**EJERCICIO PROPUESTO:** Presenta como tabla Markdown las líneas que van desde el comienzo de las filas hasta la línea con "Action: click(49, 116)", ambas incluidas. Usa las columnas Núm, con el número de orden, y Contenido, con la línea, y omite las líneas en blanco.

>>

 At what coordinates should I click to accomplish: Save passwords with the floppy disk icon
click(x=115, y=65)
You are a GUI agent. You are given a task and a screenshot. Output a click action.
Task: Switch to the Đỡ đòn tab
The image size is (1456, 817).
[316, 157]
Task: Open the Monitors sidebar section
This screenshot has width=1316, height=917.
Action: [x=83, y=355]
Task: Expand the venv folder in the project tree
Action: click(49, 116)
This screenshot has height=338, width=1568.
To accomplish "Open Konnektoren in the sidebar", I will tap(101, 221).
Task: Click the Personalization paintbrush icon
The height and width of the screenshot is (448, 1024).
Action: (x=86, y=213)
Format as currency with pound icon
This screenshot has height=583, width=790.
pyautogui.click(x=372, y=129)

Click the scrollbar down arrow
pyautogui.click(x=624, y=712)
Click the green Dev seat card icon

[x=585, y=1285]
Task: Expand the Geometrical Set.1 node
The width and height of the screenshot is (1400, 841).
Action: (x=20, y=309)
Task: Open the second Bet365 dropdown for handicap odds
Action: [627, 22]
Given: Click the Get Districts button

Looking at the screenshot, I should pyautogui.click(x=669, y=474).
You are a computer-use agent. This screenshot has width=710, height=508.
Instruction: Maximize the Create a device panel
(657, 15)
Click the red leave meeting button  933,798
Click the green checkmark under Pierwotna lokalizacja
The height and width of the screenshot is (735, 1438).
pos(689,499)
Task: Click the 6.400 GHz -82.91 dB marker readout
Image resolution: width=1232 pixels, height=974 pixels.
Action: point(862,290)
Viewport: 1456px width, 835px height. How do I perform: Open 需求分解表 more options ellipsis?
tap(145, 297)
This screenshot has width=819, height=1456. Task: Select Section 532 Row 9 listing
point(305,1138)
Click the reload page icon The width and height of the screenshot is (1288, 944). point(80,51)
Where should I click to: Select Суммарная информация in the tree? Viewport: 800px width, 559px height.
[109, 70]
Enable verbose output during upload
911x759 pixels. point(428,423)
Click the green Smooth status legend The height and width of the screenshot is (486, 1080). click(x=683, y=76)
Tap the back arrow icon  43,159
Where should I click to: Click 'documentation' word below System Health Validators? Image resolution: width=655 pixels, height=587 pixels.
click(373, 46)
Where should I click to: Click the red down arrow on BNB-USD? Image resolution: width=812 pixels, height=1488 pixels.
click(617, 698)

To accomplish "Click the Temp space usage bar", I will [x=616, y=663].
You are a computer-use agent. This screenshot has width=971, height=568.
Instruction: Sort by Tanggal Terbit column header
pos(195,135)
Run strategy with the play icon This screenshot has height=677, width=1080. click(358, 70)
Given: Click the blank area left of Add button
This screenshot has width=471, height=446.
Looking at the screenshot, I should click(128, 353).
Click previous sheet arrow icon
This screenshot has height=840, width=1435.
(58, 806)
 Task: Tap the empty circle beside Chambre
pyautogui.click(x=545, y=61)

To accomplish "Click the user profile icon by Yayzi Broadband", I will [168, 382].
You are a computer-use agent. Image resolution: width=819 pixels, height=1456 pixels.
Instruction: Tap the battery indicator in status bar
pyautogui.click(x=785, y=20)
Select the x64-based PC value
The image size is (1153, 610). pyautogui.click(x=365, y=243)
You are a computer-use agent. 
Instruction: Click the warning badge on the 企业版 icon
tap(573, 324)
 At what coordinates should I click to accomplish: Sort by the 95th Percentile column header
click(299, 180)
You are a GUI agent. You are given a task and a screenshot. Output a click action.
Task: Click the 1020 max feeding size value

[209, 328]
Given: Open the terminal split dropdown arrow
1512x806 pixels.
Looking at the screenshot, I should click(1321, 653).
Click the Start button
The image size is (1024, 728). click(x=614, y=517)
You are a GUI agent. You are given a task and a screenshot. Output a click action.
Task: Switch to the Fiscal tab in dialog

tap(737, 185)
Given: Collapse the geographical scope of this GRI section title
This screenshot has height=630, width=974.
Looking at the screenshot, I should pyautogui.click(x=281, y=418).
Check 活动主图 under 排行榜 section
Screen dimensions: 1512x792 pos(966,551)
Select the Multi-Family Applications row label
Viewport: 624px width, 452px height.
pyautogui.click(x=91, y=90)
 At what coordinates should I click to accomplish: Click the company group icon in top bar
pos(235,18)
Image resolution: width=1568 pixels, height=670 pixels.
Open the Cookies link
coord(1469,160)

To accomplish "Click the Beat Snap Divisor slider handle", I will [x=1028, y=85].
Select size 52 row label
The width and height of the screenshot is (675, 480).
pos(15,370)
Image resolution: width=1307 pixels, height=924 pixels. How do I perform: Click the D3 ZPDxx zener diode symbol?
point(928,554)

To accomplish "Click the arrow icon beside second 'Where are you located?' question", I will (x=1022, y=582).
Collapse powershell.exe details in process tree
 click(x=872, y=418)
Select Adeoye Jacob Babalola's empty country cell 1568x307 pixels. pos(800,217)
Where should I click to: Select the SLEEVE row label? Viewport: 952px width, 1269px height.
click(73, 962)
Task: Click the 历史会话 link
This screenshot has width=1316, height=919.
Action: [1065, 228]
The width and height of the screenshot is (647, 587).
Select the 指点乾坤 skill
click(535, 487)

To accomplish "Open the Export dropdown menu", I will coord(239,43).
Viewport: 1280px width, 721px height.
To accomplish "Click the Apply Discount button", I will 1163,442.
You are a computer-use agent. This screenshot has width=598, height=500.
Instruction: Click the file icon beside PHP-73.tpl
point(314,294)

<<

**SOLUCIÓN DE LA TAREA:**
| Núm | Contenido |
|---|---|
| 1 |  At what coordinates should I click to accomplish: Save passwords with the floppy disk icon |
| 2 | click(x=115, y=65) |
| 3 | You are a GUI agent. You are given a task and a screenshot. Output a click action. |
| 4 | Task: Switch to the Đỡ đòn tab |
| 5 | The image size is (1456, 817). |
| 6 | [316, 157] |
| 7 | Task: Open the Monitors sidebar section |
| 8 | This screenshot has width=1316, height=917. |
| 9 | Action: [x=83, y=355] |
| 10 | Task: Expand the venv folder in the project tree |
| 11 | Action: click(49, 116) |